» THE EXERCISE
Write out the records below with every line unchanged.

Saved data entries
────────
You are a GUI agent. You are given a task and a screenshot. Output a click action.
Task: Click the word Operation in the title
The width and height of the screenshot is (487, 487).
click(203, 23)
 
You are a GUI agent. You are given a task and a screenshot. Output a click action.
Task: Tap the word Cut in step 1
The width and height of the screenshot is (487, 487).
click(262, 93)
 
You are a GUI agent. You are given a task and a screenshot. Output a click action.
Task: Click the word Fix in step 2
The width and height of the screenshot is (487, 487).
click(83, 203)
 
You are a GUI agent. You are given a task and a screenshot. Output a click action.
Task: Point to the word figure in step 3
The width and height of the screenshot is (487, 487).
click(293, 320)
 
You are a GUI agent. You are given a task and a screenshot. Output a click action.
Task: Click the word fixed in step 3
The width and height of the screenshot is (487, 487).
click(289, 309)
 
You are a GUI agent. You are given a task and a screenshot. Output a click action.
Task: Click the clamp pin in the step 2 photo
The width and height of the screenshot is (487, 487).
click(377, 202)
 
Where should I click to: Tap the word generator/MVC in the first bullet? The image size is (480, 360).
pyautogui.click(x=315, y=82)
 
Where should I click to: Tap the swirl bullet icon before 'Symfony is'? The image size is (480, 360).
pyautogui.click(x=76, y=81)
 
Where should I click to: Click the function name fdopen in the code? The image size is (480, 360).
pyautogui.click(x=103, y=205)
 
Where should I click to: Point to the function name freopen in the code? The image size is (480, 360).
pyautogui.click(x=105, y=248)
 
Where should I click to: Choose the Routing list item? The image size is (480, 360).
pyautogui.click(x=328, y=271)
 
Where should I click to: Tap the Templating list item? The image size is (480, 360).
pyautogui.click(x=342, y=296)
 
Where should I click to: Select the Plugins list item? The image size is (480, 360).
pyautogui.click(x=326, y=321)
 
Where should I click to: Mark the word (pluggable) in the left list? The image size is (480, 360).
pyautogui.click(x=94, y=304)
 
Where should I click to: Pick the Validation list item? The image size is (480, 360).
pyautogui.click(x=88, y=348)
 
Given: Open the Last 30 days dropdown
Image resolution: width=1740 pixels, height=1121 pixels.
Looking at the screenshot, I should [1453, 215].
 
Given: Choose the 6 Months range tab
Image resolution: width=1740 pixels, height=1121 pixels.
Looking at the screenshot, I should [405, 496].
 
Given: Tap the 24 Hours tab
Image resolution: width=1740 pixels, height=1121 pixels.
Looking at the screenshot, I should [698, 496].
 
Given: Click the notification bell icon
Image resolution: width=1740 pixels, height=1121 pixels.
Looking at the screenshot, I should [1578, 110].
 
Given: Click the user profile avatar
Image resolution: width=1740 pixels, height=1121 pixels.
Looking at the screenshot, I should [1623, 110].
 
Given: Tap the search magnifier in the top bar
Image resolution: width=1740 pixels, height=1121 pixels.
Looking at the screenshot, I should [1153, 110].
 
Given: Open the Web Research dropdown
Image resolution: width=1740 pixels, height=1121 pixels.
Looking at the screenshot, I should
────────
» RESULT OF THE EXERCISE
You are a GUI agent. You are given a task and a screenshot. Output a click action.
Task: Click the word Operation in the title
The width and height of the screenshot is (487, 487).
click(203, 23)
 
You are a GUI agent. You are given a task and a screenshot. Output a click action.
Task: Tap the word Cut in step 1
The width and height of the screenshot is (487, 487).
click(262, 93)
 
You are a GUI agent. You are given a task and a screenshot. Output a click action.
Task: Click the word Fix in step 2
The width and height of the screenshot is (487, 487).
click(83, 203)
 
You are a GUI agent. You are given a task and a screenshot. Output a click action.
Task: Point to the word figure in step 3
The width and height of the screenshot is (487, 487).
click(293, 320)
 
You are a GUI agent. You are given a task and a screenshot. Output a click action.
Task: Click the word fixed in step 3
The width and height of the screenshot is (487, 487).
click(289, 309)
 
You are a GUI agent. You are given a task and a screenshot. Output a click action.
Task: Click the clamp pin in the step 2 photo
The width and height of the screenshot is (487, 487).
click(377, 202)
 
Where should I click to: Tap the word generator/MVC in the first bullet? The image size is (480, 360).
pyautogui.click(x=315, y=82)
 
Where should I click to: Tap the swirl bullet icon before 'Symfony is'? The image size is (480, 360).
pyautogui.click(x=76, y=81)
 
Where should I click to: Click the function name fdopen in the code? The image size is (480, 360).
pyautogui.click(x=103, y=205)
 
Where should I click to: Point to the function name freopen in the code? The image size is (480, 360).
pyautogui.click(x=105, y=248)
 
Where should I click to: Choose the Routing list item? The image size is (480, 360).
pyautogui.click(x=328, y=271)
 
Where should I click to: Tap the Templating list item? The image size is (480, 360).
pyautogui.click(x=342, y=296)
 
Where should I click to: Select the Plugins list item? The image size is (480, 360).
pyautogui.click(x=326, y=321)
 
Where should I click to: Mark the word (pluggable) in the left list? The image size is (480, 360).
pyautogui.click(x=94, y=304)
 
Where should I click to: Pick the Validation list item? The image size is (480, 360).
pyautogui.click(x=88, y=348)
 
Given: Open the Last 30 days dropdown
Image resolution: width=1740 pixels, height=1121 pixels.
Looking at the screenshot, I should [1453, 215].
 
Given: Choose the 6 Months range tab
Image resolution: width=1740 pixels, height=1121 pixels.
Looking at the screenshot, I should [405, 496].
 
Given: Tap the 24 Hours tab
Image resolution: width=1740 pixels, height=1121 pixels.
Looking at the screenshot, I should [698, 496].
 
Given: Click the notification bell icon
Image resolution: width=1740 pixels, height=1121 pixels.
Looking at the screenshot, I should [1578, 110].
 
Given: Click the user profile avatar
Image resolution: width=1740 pixels, height=1121 pixels.
Looking at the screenshot, I should [1623, 110].
 
Given: Tap the search magnifier in the top bar
Image resolution: width=1740 pixels, height=1121 pixels.
Looking at the screenshot, I should [1153, 110].
 
Given: Open the Web Research dropdown
Image resolution: width=1740 pixels, height=1121 pixels.
Looking at the screenshot, I should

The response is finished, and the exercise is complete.